198 Mrs Randle's only defences to the Bank's claim were to contend firstly, that Rinhilt was not indebted to the Bank for the reasons raised in the Rinhilt cross claim. Secondly, Mrs Randle sought relief pursuant to the provisions of the Contracts Review Act. I have rejected both these claims and, accordingly, there will be judgment for the Bank against Mrs Randle in respect of her liability for the debts of Rinhilt under the guarantee.
199 Mrs Randle raised no defence to the Bank's claim with respect to the arrears of rent for townhouse 5 as from 4 July 1992 to date. As at 4 July 2000 the Bank's claim amounted to $108,160.00. Since that date an amount of $260 for each week has continued to accrue. To-date the arrears in rent total $117,260.00. There will be judgment for the Bank against Mrs Randle in the sum of $2,860, 368.67 in total.
200 The Bank also seeks against Mrs Randle an order for costs pursuant to Part 4 r 4A(5) of the SCR. In this respect I note that Mrs Randle filed a Notice of Appearance in the Rinhilt proceedings. Annexed to this notice was an affidavit sworn by Mrs Randle in conformity with the provisions of Part 11 r 1A of the SCR setting out that she had been authorised by resolution of the directors to enter an appearance and to defend the proceedings, that authorisation not having been revoked.
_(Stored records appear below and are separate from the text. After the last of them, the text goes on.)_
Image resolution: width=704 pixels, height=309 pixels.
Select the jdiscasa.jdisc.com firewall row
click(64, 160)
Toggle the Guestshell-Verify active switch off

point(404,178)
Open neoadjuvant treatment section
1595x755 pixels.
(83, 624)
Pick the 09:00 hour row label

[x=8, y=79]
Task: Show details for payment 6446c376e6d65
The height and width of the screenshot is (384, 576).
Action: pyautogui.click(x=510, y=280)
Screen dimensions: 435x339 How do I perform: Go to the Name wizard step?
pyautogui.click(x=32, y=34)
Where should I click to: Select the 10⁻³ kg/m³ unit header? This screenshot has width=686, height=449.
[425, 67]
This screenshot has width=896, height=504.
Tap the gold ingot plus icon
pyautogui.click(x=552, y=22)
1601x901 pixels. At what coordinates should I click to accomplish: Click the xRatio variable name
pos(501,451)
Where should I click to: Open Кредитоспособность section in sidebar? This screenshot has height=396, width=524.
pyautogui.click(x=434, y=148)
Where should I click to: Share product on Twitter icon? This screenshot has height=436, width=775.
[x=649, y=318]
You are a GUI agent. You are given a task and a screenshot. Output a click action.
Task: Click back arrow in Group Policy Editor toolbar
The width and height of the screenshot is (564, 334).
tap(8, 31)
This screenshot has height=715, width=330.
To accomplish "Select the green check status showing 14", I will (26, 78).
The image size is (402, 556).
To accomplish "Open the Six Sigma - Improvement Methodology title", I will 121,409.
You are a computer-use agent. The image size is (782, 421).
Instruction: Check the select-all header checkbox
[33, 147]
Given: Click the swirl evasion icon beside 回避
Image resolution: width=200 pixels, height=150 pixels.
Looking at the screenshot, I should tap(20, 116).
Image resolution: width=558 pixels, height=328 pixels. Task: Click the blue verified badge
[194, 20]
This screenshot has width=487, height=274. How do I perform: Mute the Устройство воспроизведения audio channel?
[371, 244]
The Bank sought and was granted leave to add Mrs Randle as a second defendant pursuant to Part 11 r 1A(4) of the SCR.
201 Part 4 r 4A(5) of the SCR provides that the Court may make against the authorised director any order for costs which, if the authorised director had not been a party, it would have made against the organisation. On Mrs Randle's behalf it was not submitted that I would not make an order for costs against her pursuant to Part 4 r 4(5) in the event that the Bank was successful in the Rinhilt proceedings.
Orders
1. In proceedings no 15142/92 verdict and judgment for the plaintiff against the second defendant in the sum of $2,860, 368.67.
2. Dismiss the amended cross-claim.
3. The defendants/cross-claimants are to pay the plaintiff's/cross-defendants' costs as agreed or assessed.
4. In proceeding no 15096/92 verdict and judgment for the plaintiff as against the first defendant in the sum of $2,743,108.67.
5. Judgment for the plaintiff for possession of the whole of the land comprised in Certificate of Title Folio Identifier 5/SP 40383 and known as 5/21 Anembo Road, Berowra in the State of New South Wales.
6. Dismiss the amended cross claim.
7. The defendants/cross-claimants to pay the plaintiffs/cross-defendants costs as agreed or assessed.